Logan Hay was the third president of the Lincoln Centennial Association, the forerunner of the present Abraham Lincoln Association. When John W. Bunn died in 1920, the board of directors wasted little time in electing Logan Hay as president.  Hay’s grandfather was Stephen Trigg Logan, Abraham Lincoln’s second law partner.  His father was Milton Hay, who had studied law in the Lincoln/Herndon law firm.  And John Hay, Abraham Lincoln’s personal secretary, was Logan Hay’s cousin.  If these ties to the Lincoln tradition were not sufficient, Hay was a partner in the firm of Brown, Hay & Stephens, the successor to the firm of Stuart & Lincoln.

        From 1920 until his death on June 20, 1942, Hay transformed the Association from a quiet patriotic group into the organization that set the standard for excellence in Lincoln research and publications.  It was Logan Hay who raised an endowment that allowed the Association to hire Paul M. Angle, its first full-time executive director.  The name of the organization was changed from the Lincoln Centennial Association to the Abraham Lincoln Association in order to better reflect the broader purposes and research interests of the organization.  No longer would the purpose of the Association be merely commemorative. Rather, a vigorous research agenda was set and a stable of leading Lincoln scholars was assembled to see it through to fruition.  Under Hay’s leadership, Such Lincoln classics as Benjamin Thomas’ Lincoln’s New Salem and Paul Angle’s “Here I Have Lived”:  A History of Lincoln’s Springfield, 1821-1865 were published under the Association imprint.  Both Thomas and Angle indicated their profound gratitude to Hay for his careful reading of their manuscripts and thoughtful suggestions for revisions.  Fifty-eight issues of the Association Bulletins were issued during Hay’s presidency, as well as the Abraham Lincoln Quarterly, the Association publication that became the foremost scholarly journal in the Lincoln field.  Logan Hay also began the research phase that would later culminate in the publication of Lincoln Day By Day and The Collected Works of Abraham Lincoln, two of the Association’s most significant reference worksBecause of his tremendous contributions to the Association, Logan Hay’s descendants established the Logan Hay Medal as the highest honor bestowed by the Association.

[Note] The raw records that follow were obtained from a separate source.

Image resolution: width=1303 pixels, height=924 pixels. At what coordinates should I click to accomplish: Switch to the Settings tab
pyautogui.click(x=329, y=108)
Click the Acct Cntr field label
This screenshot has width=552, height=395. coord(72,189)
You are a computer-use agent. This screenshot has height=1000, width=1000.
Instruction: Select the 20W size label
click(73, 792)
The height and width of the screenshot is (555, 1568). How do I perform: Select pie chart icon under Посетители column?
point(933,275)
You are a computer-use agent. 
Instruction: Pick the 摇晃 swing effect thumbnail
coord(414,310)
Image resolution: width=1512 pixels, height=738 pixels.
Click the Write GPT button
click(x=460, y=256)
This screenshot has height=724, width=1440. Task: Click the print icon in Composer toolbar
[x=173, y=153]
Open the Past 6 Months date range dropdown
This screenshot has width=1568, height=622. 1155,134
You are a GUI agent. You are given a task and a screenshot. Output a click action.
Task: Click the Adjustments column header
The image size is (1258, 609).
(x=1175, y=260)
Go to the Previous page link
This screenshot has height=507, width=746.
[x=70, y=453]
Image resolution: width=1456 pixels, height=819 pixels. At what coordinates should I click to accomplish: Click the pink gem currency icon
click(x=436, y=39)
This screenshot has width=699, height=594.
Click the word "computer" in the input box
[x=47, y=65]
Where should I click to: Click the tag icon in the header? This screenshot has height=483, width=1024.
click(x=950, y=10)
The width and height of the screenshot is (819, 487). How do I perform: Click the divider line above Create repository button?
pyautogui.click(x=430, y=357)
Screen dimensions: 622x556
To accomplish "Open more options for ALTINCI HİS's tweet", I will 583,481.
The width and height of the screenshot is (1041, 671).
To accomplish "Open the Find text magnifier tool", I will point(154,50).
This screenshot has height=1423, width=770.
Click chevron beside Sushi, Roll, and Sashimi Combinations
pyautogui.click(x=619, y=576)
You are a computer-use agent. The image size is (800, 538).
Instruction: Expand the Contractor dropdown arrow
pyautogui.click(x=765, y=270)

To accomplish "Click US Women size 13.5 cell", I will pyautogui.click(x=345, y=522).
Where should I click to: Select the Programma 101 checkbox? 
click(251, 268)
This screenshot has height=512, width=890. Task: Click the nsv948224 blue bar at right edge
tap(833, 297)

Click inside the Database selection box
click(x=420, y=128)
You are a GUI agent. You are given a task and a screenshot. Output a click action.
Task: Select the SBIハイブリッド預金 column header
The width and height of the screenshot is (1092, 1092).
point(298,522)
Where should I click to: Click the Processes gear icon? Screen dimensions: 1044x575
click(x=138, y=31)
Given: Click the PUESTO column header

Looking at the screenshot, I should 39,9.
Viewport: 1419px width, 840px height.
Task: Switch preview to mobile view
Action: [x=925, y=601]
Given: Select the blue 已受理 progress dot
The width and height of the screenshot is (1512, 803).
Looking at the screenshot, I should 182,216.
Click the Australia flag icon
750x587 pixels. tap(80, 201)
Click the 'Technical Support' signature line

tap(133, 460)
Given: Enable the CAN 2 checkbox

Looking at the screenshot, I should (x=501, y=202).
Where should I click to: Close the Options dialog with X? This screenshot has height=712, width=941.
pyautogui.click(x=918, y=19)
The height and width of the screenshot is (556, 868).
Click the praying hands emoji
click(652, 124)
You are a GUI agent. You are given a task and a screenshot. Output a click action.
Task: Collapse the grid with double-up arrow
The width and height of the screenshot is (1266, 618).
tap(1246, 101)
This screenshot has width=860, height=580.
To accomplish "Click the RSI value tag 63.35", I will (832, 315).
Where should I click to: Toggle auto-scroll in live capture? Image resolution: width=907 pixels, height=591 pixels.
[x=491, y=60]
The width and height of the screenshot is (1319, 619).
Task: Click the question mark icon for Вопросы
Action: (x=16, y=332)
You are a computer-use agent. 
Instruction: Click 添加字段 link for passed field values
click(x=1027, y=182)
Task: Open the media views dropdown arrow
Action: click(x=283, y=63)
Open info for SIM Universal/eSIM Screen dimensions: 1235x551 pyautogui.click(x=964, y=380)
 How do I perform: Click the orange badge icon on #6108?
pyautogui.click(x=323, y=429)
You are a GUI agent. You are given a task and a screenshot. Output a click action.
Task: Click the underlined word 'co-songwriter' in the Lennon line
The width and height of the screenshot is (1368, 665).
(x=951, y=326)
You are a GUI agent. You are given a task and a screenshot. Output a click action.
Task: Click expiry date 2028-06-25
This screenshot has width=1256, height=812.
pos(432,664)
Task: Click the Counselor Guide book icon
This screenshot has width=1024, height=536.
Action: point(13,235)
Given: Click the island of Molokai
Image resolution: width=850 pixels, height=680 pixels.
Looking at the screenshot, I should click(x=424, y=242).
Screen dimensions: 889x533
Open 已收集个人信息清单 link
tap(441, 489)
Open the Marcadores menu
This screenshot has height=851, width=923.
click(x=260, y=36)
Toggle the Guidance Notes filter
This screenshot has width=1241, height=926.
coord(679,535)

Logan Hay was a leading member of the Springfield and Illinois bar.  He served as president of the Illinois State Bar Association in 1920 and was one of six downstate Illinois lawyers selected as charter members of the American Law Institute in 1923.  His contributions to other charitable organizations were significant.  Among his leading interests were the Abraham Lincoln Council of the Boy Scouts of America, the Associated Welfare Agencies and Springfield Hospital.  He served as a director of both the Illinois National Bank and the First National Bank of Springfield.

        Paul M. Angle summarized Logan Hay’s love of Lincoln best in the following eulogy:  “In the last seventeen years of his life, his study of the life of Lincoln, and the translation of that study, through the Association, into tangible results, was a major interest.  In his leisure time he read widely, but he was never long away from the literature of some phase of Lincoln’s career.  And there were few days when he did not devote at least some time to the affairs of the Association.  Visitors to his office, when informed that he was occupied, often asked:  ‘What is it--law or Lincoln?’  If law, they knew there was a chance that he would soon be free; if Lincoln, they were aware that he might be unavailable for hours.”